We believe that bringing Bosch's security technology to the U.S. market
will enhance our ability to service our customers.

        Robert Bosch is a $30 billion global company with activities in
automotive components, consumer products, capital goods and security
products. The security division of Bosch has annual sales of $450 million
with a strong presence in Germany and other European markets. Bosch has
decided to expand its activities in this industry in the U.S. and other
markets as part of its strategy to become a global supplier of security
products. Since 1997, the Company has had discussions with Bosch regarding
various potential business transactions, arrangements and combinations.

        Uwe Glock, President, Security Systems, of Bosch Telecom GmbH, has
said, "We look forward to working together with Detection Systems' customers
and employees toward a prosperous future. We have long been interested in
acquiring Detection Systems, because we believe there are tremendous
product and technology synergies. It is our intention to keep intact the
operations of Detection Systems and to utilize its Rochester operation and
its employees as the basis of our security business in the United States.
Mr. Kostusiak will continue as President of Detection Systems operations
worldwide."

        The merger agreement with Bosch provides that a subsidiary of Bosch
will launch a tender offer to buy all of the Company's outstanding shares
for $18 per share in cash. Following completion of the tender offer, a
subsidiary of Bosch will merge with Detection Systems, and the remaining
shares will be converted into the right to receive $18. As a result of the
tender offer and merger, the Company will become a wholly-owned subsidiary
of Bosch.
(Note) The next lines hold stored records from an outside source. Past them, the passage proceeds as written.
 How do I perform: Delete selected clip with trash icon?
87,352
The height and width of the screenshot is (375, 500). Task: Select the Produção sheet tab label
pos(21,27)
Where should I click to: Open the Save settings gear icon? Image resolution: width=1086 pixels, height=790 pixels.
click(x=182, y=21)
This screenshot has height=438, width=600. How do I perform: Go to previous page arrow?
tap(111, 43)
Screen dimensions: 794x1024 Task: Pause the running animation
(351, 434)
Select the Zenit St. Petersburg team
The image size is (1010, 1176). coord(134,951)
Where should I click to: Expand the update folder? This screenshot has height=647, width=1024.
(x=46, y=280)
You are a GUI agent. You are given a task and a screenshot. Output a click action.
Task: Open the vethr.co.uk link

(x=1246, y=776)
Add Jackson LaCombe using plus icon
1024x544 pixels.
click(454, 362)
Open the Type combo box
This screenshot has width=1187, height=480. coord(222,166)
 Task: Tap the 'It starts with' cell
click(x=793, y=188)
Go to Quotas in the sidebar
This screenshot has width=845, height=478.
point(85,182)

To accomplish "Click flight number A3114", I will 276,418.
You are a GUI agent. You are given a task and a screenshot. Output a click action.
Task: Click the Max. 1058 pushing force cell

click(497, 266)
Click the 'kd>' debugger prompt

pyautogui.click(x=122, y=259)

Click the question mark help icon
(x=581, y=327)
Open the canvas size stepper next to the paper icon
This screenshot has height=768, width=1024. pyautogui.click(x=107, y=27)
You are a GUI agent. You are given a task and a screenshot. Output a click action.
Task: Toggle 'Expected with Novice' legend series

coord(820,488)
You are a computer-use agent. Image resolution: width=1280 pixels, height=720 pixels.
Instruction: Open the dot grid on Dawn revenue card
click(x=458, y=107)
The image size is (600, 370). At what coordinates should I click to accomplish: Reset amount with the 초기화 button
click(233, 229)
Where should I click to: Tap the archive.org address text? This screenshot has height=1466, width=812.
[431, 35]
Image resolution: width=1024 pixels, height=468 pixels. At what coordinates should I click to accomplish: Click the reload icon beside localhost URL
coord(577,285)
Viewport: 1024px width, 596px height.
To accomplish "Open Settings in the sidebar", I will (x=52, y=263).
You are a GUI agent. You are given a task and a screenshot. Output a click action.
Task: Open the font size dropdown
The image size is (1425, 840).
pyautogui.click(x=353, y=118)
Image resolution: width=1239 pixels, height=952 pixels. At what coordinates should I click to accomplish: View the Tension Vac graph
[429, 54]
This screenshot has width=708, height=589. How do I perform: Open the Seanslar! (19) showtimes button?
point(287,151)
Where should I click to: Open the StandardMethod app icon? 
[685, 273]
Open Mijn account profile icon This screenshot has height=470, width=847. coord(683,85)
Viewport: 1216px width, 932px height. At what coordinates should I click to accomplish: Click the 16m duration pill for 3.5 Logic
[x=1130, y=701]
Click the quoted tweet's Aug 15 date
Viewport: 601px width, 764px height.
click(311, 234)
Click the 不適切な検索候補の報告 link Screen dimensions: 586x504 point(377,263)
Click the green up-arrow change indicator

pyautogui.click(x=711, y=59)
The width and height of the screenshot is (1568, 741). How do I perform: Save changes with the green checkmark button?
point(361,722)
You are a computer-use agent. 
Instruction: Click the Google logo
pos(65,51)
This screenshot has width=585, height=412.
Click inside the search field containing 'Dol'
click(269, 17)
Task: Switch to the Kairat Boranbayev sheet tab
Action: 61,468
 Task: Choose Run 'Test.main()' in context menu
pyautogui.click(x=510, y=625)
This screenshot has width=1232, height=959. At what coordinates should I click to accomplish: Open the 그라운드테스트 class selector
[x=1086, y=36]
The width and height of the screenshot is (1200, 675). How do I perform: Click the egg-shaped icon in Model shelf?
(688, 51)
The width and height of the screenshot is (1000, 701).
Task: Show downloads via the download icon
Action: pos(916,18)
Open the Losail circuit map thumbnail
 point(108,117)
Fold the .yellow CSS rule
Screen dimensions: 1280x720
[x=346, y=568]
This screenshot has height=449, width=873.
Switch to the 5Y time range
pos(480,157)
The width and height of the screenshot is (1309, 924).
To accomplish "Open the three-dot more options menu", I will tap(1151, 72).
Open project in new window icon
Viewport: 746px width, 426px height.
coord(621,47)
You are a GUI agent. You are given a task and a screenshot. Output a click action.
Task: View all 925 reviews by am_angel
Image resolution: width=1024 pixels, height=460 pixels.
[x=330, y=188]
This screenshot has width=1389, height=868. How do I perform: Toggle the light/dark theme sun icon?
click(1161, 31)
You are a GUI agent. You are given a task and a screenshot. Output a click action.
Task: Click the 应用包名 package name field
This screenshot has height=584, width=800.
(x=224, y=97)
The transaction is contingent upon customary regulatory review
and is expected to close in January 2001.

        As part of the merger agreement, the Company granted to Bosch an
option to purchase approximately 16.9% of its outstanding shares, at $18
per share. In addition David B. Lederer, Executive Vice President of the
Company, and I have agreed to tender all of our shares into Bosch's offer
and to grant Bosch an option to purchase all of our shares at $18 per
share.

        The Company and Bosch will each be sending you additional
information about the tender offer and merger in the coming weeks. The
Company's materials will include the recommendation of your Board of
Directors on the Bosch offer.

        In the meanwhile, if you have any questions, please contact either
Frank Ryan or Chris Gerace at the Company at (716) 223-4060.

        Your continued interest and participation in the affairs of the
Company are most appreciated.

                                                   Sincerely,

                                                   /s/ Karl H. Kostusiak
                                                   Karl H. Kostusiak
                                                   Chairman and CEO


        This letter contains forward-looking information which involves
expressions of management's current expectations. All forward-looking
information is subject to various risks and uncertainties that may be
beyond the Company's control and may cause results to differ from
management's current expectations. Information concerning factors that
could cause actual results to differ materially from management's current
expectations are set forth on pages 9 - 13 of the Company's 2000 Annual
Report on Form 10-K.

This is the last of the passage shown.